Intervention de George Pau-Langevin

Séance en hémicycle du lundi 22 juin 2020 à 16h00
Mesures de sureté à l'encontre des auteurs d'infractions terroristes — Discussion générale

Photo issue du site de l'Assemblée nationale ou de WikipediaGeorge Pau-Langevin :

Rappelons qu'à la suite des attentats commis en janvier 2015, le législateur avait créé, par la loi du 24 juillet 2015 relative au renseignement, un fichier judiciaire national automatisé des auteurs d'infractions terroristes. Ce fichier visait à assujettir ces personnes à des mesures de sûreté qui les obligent à se présenter régulièrement dans les commissariats de police ou les gendarmeries pour que les forces de l'ordre puissent les localiser, suivre l'évolution de leurs activités et s'assurer qu'ils ne présentent pas un risque de récidive trop évident.

La loi du 3 juin 2016 renforçant la lutte contre le crime organisé, le terrorisme et leur financement, et améliorant l'efficacité et les garanties de la procédure pénale, a rendu applicable le dispositif de suivi socio-judiciaire aux personnes condamnées pour infraction terroriste. Il s'agit toutefois d'une peine complémentaire, qui ne peut s'appliquer qu'à des personnes condamnées après juin 2016. Or la plupart des détenus appelés à sortir prochainement n'entrent pas dans cette catégorie. Par ailleurs il fallait des mesures de sûreté pour régler dans l'urgence la question du suivi de ces détenus car les MICAS issues de la loi du 30 octobre 2017 arriveront à échéance à la fin de 2020.

Bref, il y a une difficulté à résoudre. Mais, dans une société démocratique, il convient de traiter tous les sujets, quelle que soit leur nature, en respectant les principes fondamentaux. Or il nous semble que l'instauration d'une peine après la peine va à l'encontre du principe fondamental de non-rétroactivité. J'entends bien la distinction entre peine et mesure de sûreté, mais la rédaction actuelle de certaines mesures montre que cette distinction est assez floue, les dispositions pouvant être considérées comme l'une ou l'autre.
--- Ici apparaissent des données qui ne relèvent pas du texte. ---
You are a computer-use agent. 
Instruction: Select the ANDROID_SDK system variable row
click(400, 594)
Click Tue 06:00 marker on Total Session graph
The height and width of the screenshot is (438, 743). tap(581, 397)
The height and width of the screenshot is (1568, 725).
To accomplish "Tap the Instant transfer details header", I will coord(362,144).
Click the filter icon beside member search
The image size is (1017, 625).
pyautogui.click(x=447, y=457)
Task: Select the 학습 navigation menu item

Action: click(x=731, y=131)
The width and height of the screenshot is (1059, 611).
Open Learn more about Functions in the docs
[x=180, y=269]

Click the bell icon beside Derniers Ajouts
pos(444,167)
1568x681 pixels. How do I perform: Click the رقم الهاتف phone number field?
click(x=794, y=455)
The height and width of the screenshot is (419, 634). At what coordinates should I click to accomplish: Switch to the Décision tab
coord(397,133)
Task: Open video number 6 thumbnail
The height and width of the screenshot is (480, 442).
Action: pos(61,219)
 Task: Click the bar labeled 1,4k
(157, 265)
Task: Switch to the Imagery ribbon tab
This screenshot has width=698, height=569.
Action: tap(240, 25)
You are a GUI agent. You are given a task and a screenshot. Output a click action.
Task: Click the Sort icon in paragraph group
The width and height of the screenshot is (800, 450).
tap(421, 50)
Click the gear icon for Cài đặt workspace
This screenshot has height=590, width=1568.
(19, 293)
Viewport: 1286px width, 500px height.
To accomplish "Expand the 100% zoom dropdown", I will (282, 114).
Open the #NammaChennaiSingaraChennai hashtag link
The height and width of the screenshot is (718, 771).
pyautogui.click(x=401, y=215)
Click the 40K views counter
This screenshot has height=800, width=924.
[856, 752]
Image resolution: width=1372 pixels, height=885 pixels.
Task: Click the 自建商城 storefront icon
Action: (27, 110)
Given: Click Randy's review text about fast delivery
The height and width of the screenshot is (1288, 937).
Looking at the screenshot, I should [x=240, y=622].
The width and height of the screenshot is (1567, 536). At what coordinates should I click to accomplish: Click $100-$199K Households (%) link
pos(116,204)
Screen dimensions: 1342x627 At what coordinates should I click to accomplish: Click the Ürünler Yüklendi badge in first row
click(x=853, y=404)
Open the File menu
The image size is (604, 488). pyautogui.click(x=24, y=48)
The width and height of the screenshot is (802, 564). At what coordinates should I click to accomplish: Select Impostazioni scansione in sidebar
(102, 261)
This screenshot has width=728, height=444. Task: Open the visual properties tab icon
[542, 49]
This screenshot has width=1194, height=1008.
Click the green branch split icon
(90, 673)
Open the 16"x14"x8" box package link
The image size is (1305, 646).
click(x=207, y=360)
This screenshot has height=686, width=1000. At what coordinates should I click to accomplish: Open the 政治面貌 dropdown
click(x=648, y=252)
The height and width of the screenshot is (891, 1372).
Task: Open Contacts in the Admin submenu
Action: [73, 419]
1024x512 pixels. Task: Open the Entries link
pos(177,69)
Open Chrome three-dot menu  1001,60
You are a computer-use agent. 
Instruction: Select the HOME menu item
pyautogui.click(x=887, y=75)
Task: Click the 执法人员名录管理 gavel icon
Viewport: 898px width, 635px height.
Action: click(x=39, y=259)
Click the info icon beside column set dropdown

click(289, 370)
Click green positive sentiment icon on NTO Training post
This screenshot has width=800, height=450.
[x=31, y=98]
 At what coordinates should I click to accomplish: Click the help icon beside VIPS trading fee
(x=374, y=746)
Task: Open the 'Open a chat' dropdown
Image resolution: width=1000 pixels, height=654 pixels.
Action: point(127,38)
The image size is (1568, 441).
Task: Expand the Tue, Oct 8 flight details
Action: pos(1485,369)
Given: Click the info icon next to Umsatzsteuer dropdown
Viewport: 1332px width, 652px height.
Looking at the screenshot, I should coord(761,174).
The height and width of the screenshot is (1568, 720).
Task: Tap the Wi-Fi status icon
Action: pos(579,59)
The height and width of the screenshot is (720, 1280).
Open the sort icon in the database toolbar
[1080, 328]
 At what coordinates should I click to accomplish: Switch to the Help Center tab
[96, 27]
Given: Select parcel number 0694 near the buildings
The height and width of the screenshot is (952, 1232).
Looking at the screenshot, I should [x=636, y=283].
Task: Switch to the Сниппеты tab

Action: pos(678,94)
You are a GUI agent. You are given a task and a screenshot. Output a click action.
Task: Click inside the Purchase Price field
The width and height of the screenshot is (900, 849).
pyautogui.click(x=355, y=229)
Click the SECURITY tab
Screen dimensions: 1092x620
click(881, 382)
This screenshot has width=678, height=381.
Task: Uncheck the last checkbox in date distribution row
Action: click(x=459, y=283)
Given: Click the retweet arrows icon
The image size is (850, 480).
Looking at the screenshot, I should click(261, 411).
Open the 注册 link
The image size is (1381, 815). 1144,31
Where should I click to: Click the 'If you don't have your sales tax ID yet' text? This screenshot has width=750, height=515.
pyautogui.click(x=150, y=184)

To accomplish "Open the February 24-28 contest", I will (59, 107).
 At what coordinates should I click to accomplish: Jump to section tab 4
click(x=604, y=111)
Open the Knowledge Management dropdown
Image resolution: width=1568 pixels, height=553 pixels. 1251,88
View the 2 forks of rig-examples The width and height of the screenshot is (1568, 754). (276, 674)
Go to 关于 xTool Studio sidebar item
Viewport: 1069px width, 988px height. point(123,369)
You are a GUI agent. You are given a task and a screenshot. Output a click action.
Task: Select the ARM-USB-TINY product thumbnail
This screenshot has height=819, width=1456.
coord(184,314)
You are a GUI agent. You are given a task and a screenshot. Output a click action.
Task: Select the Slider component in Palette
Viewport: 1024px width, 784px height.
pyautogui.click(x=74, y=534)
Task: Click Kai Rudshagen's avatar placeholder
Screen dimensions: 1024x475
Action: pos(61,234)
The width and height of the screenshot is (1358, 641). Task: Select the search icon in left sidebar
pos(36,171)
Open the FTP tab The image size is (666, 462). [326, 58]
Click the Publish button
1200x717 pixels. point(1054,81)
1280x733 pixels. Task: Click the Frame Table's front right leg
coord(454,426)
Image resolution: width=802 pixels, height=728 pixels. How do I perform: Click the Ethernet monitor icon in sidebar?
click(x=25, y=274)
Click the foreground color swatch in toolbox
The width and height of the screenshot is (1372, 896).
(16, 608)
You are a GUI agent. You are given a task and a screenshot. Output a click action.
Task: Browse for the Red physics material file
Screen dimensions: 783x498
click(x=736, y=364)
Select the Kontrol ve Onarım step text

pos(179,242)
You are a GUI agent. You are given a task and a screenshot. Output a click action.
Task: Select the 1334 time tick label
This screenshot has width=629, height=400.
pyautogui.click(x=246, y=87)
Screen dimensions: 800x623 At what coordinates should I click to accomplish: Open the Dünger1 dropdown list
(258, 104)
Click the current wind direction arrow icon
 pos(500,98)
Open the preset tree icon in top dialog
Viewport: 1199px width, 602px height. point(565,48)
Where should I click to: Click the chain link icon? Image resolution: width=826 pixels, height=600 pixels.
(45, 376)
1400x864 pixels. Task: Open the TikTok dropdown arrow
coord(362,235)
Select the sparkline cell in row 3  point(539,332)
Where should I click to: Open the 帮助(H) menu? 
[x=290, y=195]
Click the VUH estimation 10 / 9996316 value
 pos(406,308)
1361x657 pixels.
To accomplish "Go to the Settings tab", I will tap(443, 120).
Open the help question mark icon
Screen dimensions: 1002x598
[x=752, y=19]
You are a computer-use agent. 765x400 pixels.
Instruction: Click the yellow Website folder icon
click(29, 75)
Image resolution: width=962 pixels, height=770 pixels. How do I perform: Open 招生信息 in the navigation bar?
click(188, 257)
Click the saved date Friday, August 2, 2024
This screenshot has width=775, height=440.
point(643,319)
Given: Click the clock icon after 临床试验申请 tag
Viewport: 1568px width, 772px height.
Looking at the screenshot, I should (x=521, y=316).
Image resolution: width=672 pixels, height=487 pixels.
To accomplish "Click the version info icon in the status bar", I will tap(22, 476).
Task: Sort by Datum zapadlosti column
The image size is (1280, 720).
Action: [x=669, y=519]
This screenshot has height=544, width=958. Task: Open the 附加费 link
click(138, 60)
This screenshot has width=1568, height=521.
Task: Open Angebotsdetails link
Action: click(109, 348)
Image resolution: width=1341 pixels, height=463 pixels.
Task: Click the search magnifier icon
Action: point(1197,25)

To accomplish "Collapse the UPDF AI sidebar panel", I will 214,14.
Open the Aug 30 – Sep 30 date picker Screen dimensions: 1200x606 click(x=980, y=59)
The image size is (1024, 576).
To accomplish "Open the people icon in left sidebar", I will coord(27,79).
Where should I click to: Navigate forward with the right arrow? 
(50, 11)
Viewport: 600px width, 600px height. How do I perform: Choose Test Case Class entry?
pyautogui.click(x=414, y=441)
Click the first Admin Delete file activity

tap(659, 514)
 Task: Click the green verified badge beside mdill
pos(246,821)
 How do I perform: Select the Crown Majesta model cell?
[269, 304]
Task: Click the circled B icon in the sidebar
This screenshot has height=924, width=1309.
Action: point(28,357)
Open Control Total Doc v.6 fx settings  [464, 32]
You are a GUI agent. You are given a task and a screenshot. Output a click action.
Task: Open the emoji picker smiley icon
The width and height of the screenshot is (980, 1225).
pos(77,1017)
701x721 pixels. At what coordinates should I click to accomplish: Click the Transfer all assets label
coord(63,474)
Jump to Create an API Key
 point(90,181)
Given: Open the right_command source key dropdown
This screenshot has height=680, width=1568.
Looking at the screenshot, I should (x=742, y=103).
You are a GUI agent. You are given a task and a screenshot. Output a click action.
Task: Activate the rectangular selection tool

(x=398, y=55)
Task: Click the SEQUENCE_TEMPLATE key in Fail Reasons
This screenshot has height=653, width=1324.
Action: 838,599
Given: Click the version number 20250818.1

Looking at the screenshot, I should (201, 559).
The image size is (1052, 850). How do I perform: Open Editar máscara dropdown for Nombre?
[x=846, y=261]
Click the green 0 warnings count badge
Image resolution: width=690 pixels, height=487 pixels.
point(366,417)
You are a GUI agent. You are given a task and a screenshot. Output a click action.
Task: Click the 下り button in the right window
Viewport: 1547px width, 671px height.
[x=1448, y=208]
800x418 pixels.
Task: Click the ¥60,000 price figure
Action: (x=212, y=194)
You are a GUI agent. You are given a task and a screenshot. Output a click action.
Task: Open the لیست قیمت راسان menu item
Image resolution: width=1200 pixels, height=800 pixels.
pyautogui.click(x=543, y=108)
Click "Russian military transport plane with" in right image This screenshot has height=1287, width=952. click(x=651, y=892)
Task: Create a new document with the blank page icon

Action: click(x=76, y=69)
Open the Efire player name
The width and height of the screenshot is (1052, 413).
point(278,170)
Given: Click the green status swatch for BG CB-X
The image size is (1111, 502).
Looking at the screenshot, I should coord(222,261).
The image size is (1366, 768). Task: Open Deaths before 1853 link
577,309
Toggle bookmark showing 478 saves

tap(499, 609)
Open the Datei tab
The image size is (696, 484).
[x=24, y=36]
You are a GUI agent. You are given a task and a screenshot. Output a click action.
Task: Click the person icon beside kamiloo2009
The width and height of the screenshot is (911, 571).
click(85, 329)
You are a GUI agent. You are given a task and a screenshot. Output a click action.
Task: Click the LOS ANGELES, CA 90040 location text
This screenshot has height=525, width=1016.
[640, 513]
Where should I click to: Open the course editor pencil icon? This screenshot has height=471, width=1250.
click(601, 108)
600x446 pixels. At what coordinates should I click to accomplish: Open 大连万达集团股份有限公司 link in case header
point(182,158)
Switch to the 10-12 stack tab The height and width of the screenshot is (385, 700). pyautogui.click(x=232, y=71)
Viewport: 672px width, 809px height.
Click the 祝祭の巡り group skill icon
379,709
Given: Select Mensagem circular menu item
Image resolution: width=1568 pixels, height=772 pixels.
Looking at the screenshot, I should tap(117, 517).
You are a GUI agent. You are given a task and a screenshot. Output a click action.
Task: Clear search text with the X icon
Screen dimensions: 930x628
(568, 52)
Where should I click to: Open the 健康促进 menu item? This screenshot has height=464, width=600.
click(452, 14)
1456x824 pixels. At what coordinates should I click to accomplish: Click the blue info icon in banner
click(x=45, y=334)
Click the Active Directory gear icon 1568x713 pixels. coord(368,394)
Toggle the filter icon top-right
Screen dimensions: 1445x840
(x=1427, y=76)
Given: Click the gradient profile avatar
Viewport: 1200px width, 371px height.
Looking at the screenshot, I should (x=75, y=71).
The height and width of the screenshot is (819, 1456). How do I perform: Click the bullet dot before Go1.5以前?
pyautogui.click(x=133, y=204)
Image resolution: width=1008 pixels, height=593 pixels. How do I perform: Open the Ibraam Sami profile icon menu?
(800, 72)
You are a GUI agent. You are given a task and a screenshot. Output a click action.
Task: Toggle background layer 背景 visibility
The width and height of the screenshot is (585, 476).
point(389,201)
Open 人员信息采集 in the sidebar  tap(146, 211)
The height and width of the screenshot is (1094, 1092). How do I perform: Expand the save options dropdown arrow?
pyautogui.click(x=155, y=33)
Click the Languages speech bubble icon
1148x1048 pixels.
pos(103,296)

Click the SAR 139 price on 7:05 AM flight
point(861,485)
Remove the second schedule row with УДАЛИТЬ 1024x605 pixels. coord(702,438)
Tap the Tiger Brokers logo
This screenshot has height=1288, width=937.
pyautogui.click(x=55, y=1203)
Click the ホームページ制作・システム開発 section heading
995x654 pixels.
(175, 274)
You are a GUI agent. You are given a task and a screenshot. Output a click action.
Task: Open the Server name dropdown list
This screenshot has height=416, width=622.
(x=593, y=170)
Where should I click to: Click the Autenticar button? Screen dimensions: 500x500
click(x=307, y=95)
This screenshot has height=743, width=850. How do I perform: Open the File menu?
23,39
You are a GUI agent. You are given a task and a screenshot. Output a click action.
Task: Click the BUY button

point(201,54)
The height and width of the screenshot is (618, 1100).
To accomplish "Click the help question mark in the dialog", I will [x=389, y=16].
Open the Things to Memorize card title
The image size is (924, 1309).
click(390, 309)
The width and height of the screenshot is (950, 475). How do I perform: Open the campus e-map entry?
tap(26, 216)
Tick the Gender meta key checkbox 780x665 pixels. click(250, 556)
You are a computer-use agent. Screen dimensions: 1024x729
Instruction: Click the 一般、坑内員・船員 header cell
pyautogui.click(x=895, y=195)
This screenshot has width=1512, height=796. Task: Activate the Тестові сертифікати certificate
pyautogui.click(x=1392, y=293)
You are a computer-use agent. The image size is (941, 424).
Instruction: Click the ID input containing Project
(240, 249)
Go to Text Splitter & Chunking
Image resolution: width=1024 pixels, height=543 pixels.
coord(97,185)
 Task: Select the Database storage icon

Madame la rapporteure, vos mesures sont transitoires et ne s'appliqueront que jusqu'à ce que le dispositif pénal de suivi socio-judiciaire trouve toute sa place. C'est pourquoi nous profitons de ce véhicule législatif pour proposer des amendements tendant au renforcement du suivi socio-judiciaire, notamment en le rendant presque systématique.

Ce dispositif, qui satisfait aux exigences constitutionnelles de non-rétroactivité du droit pénal, doit voir sa place renforcée. Nous demandons également que le Gouvernement remette au Parlement un rapport d'étape comportant le nombre de mesures de sûreté prononcées, les modalités retenues, leur efficacité et leur coût. Ce bilan nous permettra d'apprécier la pertinence des dispositifs avant de les compléter.

Les modifications apportées au texte par la commission des lois, comme la suppression du placement sous surveillance électronique mobile, nous ont surpris par rapport à la logique que vous défendez.

Ce texte reste néanmoins dangereux pour les principes fondamentaux du droit, notamment ceux de légalité, de non-rétroactivité de la loi pénale et de non-cumul des poursuites et des peines. Nous avons déposé des amendements visant à l'améliorer mais, restant sceptiques sur le sort qui leur sera réservé, nous choisirons certainement, vous l'aurez compris, de nous abstenir sur ce texte.